Work task: Every line of the records that holds the word "computer" should be copied.

Available data:
##########

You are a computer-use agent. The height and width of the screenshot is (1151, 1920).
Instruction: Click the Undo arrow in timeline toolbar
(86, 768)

##########

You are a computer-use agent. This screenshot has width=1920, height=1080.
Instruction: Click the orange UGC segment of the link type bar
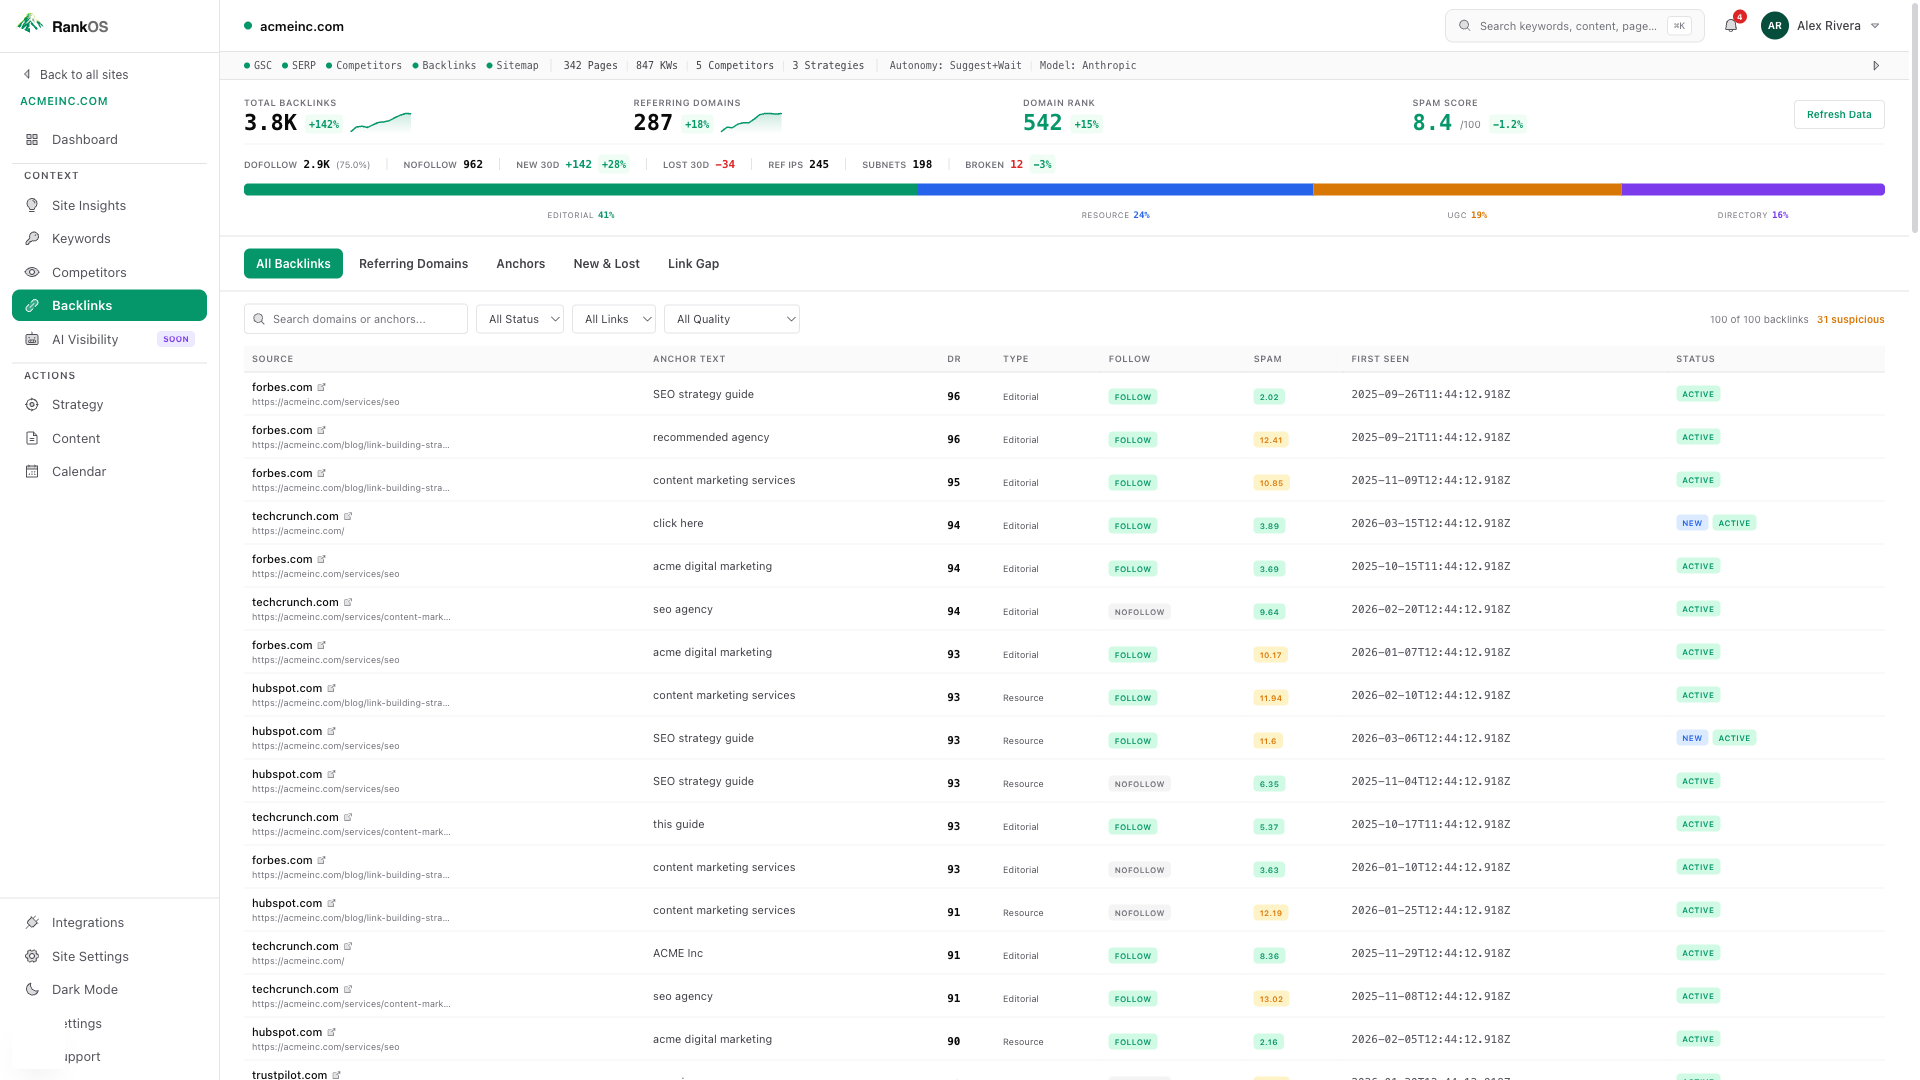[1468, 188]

##########

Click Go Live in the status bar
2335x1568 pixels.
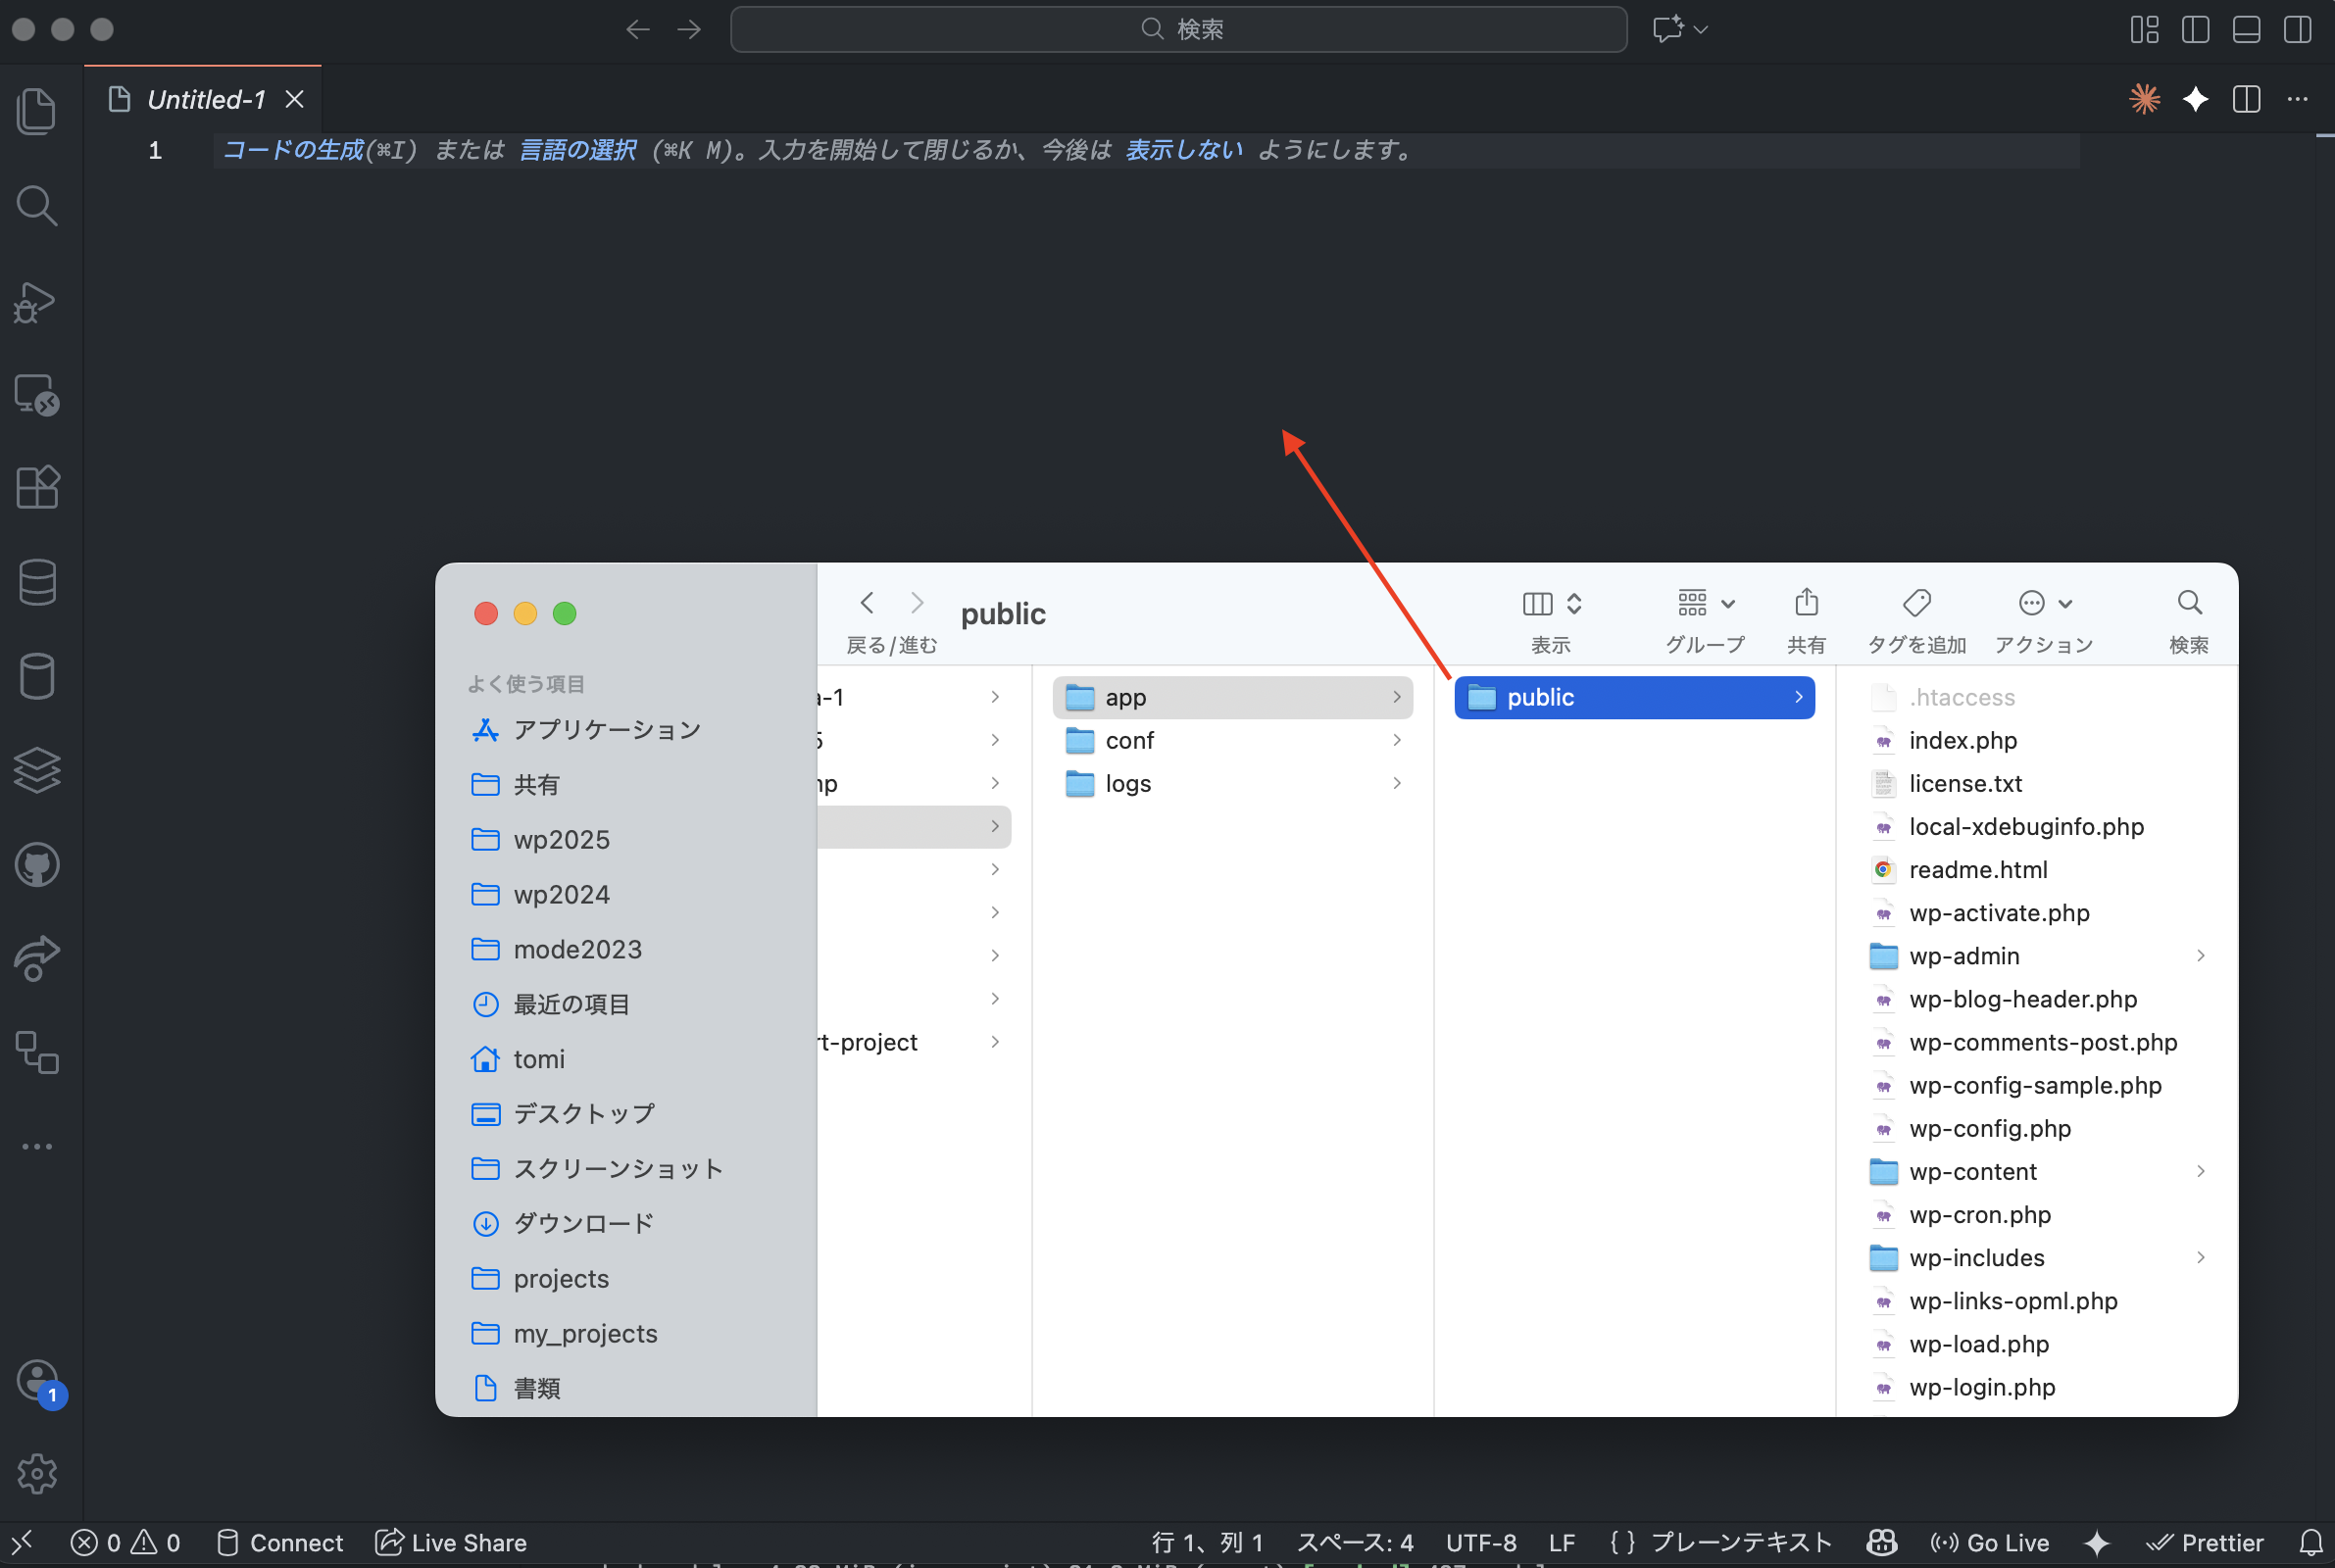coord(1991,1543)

##########

Task response:
You are a computer-use agent. The height and width of the screenshot is (1151, 1920).
You are a computer-use agent. This screenshot has width=1920, height=1080.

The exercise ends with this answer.